There’s More to Korean Fare Than Kimchi

Apart from the ubiquitous cabbage salad, simplicity and freshness of ingredients set apart food from Korea from the rest

Published: 09th February 2014 06:00 AM  |   Last Updated: 07th February 2014 04:07 PM   |  A+A-


Food is the great equaliser. It has the power to transcend geographical barriers, caste and racial divides. Today, shrinking distances have brought to the table cuisines that were once exotic. Every nation boasts culinary marvels that are served best on that soil. However, that should not refrain us from trying out such cuisines, to savour those unique culinary marvels in our own homes.

I have always said food unites the world into one large family because none can rule the tastebuds except good food .

Having traveled extensively in search of unique , exotic dishes, I am dedicating next few columns to celebrating world cuisine—I will call it World on My Palate. I hope you enjoy this culinary journey of mine which will cross many continents, regions, tribes, cultures and race. This week we will travel to Korea.

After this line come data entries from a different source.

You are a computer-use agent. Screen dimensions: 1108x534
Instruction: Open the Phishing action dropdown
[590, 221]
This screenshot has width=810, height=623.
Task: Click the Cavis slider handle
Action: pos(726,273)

During my last trip to Dubai I was invited by a Korean friend settled there for a meal.It was one of most interesting meals I have had in a long time. Although simple, it was so fresh and alive, the mere thought of that dinner still makes my mouth water.

I was served  kimchi, which in Korea is made with fermented vegetables—Korean radish and napa cabbage fermented in a brine of ginger, garlic, scallions, and chili pepper. Traditionally Koreans make enough kimchi salad to last the whole winter as fermented food  can be stored for a long time. In olden days, the kimchi was stored in earthen pots. Now, special kimchi refrigerators are being used to store the salad. Kimchi aids digestion and an average Korean consumes 40 pounds of the stuff per annum .

Unlike other cultures, in Korea, soup is served as part of the main course rather than at the beginning or the end of the meal, as an accompaniment to rice along with other side dishes called Banchan, like grills (meat, sea food or vegetables). Soups known as Guk  are often made with meats, shellfish and vegetables. Soups can be made more formal—known as tang—and served as the main dish. I was served the famous Korean Tteokguk—a rice cake soup. Tteok is the rice cake and I learnt they come in many varieties and flavours in Korea. The soup had finely diced vegetables and mushrooms. Since the soup is the main dish, they served  many small side dishes, which reminded me of the Spanish Tapas. Gui in Korea means grilled. In most traditional restaurants, the food is grilled on a charcoal grill placed at the centre of the table. The cooked meat is then cut into small pieces and wrapped with fresh lettuce leaves, with rice, thinly sliced garlic and other seasonings. The taste of freshly grilled vegetables in Korean spices was just mind blowing. Along with this we ate Jeon (or Buchimgae) which are savoury pancakes. Chopped kimchi or seafood is mixed into a wheat flour-based batter, and then pan fried. This dish tastes best when it is dipped in a mixture of soy sauce, vinegar, and red pepper powder.

Then came the Japchae which was a kind of noodle dish made with marinated chicken and vegetables in soy sauce and sesame oil. One can use beef or meat instead of chicken.

For dessert I was served Tteok again but this time it was covered with sweetened red bean paste and raisins and a platter of Korean confectionery called Hahngwa  which is made of mixed grains,  rice, honey etc. To sum up, came a pot of freshly brewed Jasmine tea to help digest the great food.

I was lucky to get a special recipe for a dish called Bibimbap which I am going to share today. It’s made of warm mixed rice, topped with local vegetables, spicy red chilli paste, soya strips or beef strips and raw eggs that cook and crisps against the side of the steaming serving bowl.



■ 2 cups medium-grain Korean (or Japanese) rice

■ 1 large cucumber, sliced into thin strips

■ 1.5 cups bean sprouts, parboiled and squeezed of excess water

■ 1.5 cups spinach, parboiled and squeezed of excess water (3/4 lb before cooking)

■ 2 carrots, julienned

■ 4 shitake mushrooms

■ 1 zucchini, sliced into thin strips

■ 1/2 lb meat (optional) I prefer with soya bean paneer

■ Fried egg as a topping (optional)

■ 1/2 cup sesame oil

Sesame seeds Method

■ Cook rice in rice cooker or on the stove.

■ Dip cucumber strips in a bowl of salt water for 20 minutes and then drain.

■ Season spinach with 3tsp sesame oil, 1 tsp salt and a dash of sesame seeds.

■ Season bean sprouts with 2 tsp sesame oil, 1 tsp salt, and a dash of sesame seeds.

■ Sauté carrots, mushrooms, zuchinni with a pinch of salt in a pan in sesame oil

■ Place cooked rice in large bowl and arrange vegetables on top.

■ If desired, soya paneer strips or egg can be placed in the centre.

■ Serve each with small bowls of red pepper paste (kochujang) and sesame oil.

■ To eat, add a small amount of oil and desired amount of red pepper paste to your bowl and mix everything together with a spoon.